> Task material
>>>>>
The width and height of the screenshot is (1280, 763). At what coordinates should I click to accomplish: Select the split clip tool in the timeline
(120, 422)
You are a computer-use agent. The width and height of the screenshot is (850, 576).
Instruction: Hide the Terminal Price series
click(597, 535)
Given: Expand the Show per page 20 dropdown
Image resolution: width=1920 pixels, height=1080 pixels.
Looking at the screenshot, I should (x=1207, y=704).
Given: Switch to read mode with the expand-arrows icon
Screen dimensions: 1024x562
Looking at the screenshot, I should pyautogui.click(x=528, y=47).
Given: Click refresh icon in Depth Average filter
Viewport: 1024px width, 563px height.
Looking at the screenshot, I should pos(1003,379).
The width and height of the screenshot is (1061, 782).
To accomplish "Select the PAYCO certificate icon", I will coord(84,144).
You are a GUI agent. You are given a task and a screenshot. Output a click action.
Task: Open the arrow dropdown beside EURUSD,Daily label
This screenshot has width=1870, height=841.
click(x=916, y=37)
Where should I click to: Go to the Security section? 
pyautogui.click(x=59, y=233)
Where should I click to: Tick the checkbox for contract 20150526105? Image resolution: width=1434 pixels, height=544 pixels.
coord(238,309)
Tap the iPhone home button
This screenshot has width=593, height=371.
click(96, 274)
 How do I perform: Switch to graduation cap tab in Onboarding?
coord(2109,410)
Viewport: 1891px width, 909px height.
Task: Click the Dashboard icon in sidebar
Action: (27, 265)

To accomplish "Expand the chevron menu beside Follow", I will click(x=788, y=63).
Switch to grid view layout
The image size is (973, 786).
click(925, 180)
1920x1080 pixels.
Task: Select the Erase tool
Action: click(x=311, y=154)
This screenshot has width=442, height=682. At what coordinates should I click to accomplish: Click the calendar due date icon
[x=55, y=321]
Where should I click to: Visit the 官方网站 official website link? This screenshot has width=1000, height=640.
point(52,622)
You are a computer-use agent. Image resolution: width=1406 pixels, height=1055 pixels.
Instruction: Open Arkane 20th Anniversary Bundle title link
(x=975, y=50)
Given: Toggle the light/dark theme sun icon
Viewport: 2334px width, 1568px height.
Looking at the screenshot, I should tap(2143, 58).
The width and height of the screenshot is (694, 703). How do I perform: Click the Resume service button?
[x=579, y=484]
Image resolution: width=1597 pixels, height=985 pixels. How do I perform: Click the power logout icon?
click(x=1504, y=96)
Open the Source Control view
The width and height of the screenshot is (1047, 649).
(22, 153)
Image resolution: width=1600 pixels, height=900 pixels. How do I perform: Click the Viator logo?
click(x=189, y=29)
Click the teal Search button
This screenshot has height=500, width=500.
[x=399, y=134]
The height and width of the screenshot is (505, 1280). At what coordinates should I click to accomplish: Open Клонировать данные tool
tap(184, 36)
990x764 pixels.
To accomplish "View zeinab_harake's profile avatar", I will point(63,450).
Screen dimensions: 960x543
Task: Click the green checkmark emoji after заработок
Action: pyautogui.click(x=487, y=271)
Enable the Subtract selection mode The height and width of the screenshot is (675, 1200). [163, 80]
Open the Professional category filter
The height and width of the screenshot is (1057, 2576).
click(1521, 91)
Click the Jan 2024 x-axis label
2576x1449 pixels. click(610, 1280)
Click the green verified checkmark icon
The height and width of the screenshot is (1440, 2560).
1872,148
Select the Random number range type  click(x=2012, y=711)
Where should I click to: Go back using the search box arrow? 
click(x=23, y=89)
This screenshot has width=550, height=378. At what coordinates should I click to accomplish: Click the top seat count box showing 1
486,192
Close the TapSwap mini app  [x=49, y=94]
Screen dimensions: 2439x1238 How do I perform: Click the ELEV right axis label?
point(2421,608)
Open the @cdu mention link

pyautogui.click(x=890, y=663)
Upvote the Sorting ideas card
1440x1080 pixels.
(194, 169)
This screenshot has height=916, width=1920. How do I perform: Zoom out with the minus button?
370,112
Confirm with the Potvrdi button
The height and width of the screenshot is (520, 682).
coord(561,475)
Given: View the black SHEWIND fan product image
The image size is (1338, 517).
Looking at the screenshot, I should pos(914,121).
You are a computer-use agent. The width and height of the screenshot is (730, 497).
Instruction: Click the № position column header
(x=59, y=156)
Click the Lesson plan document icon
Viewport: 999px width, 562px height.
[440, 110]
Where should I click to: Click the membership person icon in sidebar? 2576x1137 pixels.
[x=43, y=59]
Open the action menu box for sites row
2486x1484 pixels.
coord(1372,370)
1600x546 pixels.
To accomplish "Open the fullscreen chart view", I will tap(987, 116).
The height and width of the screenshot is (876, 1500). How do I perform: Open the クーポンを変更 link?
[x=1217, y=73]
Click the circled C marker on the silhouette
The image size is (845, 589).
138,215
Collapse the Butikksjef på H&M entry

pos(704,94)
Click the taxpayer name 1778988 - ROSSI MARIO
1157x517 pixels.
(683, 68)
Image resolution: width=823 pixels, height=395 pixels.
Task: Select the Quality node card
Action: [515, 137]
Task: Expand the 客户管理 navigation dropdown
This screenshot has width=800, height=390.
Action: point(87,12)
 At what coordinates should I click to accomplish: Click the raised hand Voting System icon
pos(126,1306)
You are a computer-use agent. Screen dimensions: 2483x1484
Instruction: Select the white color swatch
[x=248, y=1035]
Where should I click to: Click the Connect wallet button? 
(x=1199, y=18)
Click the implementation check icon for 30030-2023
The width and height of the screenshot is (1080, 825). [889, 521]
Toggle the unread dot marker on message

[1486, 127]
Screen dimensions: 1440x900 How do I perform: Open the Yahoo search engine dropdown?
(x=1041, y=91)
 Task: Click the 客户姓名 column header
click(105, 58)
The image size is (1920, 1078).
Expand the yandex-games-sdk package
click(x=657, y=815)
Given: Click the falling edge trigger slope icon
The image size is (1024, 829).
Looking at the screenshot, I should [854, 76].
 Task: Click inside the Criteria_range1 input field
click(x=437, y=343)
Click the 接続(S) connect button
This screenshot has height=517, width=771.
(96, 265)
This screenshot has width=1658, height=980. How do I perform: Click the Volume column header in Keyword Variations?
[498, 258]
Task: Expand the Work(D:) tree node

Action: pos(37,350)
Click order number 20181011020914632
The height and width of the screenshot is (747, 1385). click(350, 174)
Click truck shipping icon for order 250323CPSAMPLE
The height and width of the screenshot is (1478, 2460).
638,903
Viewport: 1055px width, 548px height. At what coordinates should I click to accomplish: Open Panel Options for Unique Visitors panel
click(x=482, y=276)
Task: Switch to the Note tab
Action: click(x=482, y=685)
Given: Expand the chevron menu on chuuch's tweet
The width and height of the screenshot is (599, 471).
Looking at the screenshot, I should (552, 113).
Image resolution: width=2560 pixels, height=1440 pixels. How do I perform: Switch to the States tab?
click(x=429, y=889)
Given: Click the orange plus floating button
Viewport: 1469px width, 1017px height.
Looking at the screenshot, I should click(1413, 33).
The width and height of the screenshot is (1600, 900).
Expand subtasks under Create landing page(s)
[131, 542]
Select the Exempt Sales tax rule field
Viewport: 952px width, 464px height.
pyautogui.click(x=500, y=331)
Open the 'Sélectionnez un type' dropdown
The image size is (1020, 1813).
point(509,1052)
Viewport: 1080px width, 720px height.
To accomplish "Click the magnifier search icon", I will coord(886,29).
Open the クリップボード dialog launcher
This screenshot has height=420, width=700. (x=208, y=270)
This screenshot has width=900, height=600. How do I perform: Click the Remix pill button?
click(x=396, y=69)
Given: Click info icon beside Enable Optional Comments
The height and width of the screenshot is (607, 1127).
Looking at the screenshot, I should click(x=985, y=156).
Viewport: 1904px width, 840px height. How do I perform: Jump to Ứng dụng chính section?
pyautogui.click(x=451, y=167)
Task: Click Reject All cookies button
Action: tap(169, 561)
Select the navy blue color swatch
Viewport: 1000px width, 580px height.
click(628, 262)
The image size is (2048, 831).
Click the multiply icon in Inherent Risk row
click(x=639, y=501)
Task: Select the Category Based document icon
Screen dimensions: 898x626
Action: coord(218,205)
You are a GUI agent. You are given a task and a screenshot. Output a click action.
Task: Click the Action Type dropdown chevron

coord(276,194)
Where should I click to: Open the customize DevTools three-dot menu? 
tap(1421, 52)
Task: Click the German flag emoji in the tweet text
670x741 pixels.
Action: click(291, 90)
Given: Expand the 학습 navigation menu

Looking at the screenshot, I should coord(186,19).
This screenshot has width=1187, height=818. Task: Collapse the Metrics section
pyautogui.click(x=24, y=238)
<<<<<
> Aim
Quote the data exactly as it appears, beginning at the line that contains "Task: Select the Category Based document icon" and continuing through the end of the data, with both ends included.

> Solution below
Task: Select the Category Based document icon
Screen dimensions: 898x626
Action: coord(218,205)
You are a GUI agent. You are given a task and a screenshot. Output a click action.
Task: Click the Action Type dropdown chevron

coord(276,194)
Where should I click to: Open the customize DevTools three-dot menu? 
tap(1421, 52)
Task: Click the German flag emoji in the tweet text
670x741 pixels.
Action: click(291, 90)
Given: Expand the 학습 navigation menu

Looking at the screenshot, I should coord(186,19).
This screenshot has width=1187, height=818. Task: Collapse the Metrics section
pyautogui.click(x=24, y=238)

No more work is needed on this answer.